╔══

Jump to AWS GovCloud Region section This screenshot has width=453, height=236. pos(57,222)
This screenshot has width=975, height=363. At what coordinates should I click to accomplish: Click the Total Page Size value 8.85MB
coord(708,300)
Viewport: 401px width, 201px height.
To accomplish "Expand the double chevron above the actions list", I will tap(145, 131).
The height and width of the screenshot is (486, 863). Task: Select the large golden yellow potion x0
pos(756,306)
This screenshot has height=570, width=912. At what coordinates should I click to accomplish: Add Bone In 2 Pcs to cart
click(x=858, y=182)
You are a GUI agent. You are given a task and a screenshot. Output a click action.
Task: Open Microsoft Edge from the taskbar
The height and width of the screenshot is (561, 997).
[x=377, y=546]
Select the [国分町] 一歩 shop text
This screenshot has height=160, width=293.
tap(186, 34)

╚══
╔══

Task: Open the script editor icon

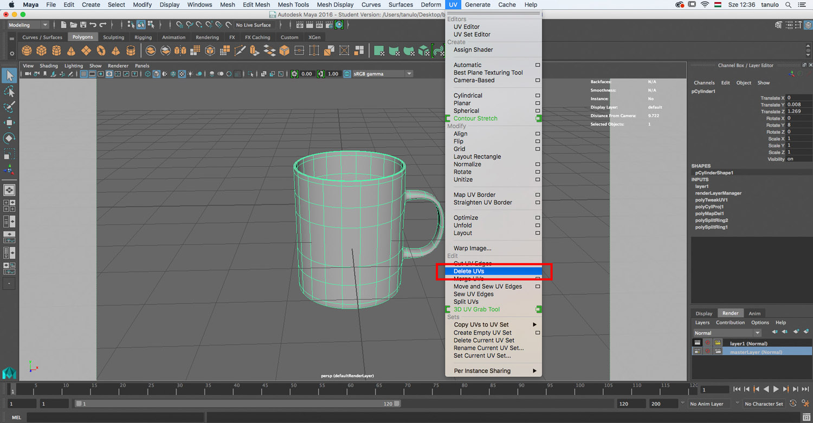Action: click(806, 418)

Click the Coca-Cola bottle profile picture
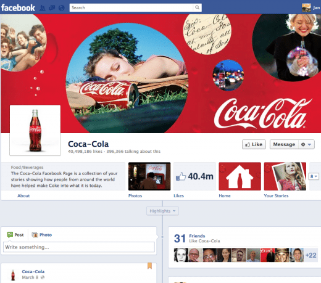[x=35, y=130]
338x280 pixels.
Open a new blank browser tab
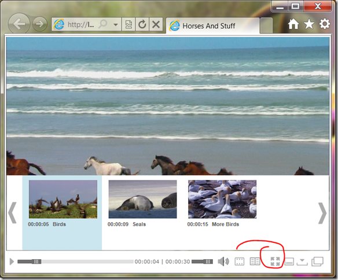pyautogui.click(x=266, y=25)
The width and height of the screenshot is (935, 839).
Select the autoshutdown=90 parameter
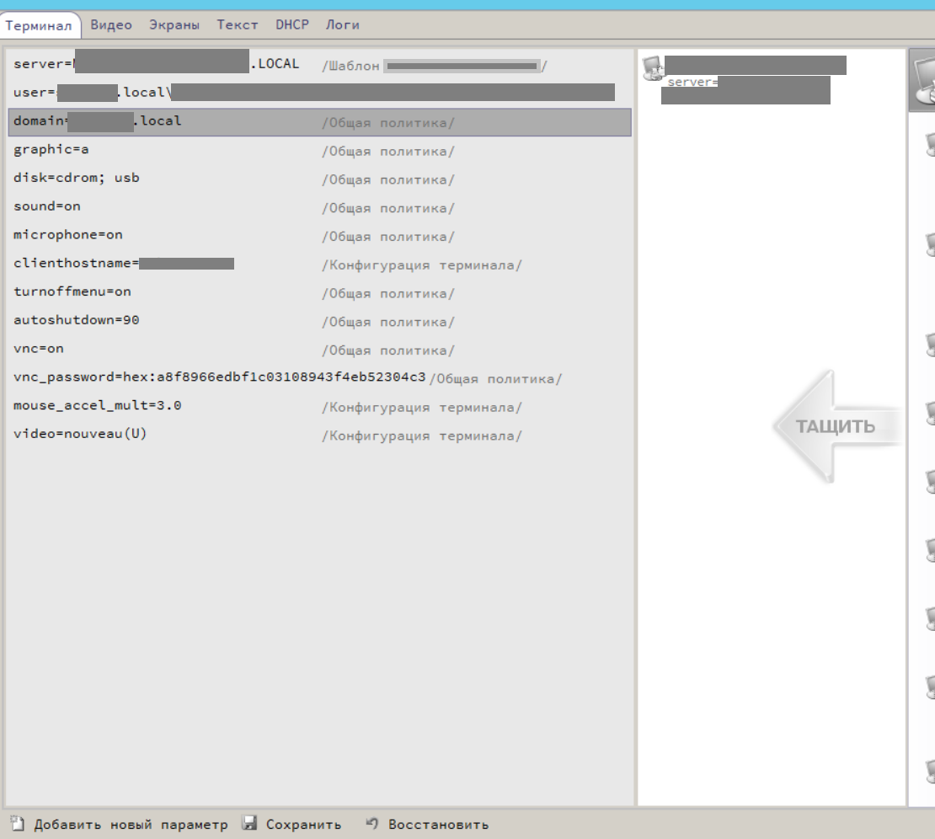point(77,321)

╚══

WHAT TO WORK ON –
Going down the listing above, begin printing at the line with "The height and width of the screenshot is (486, 863)." and finish with the line with "Task: Open Microsoft Edge from the taskbar", exactly as they appear.

OUTPUT FOR THIS TASK –
The height and width of the screenshot is (486, 863). Task: Select the large golden yellow potion x0
pos(756,306)
This screenshot has height=570, width=912. At what coordinates should I click to accomplish: Add Bone In 2 Pcs to cart
click(x=858, y=182)
You are a GUI agent. You are given a task and a screenshot. Output a click action.
Task: Open Microsoft Edge from the taskbar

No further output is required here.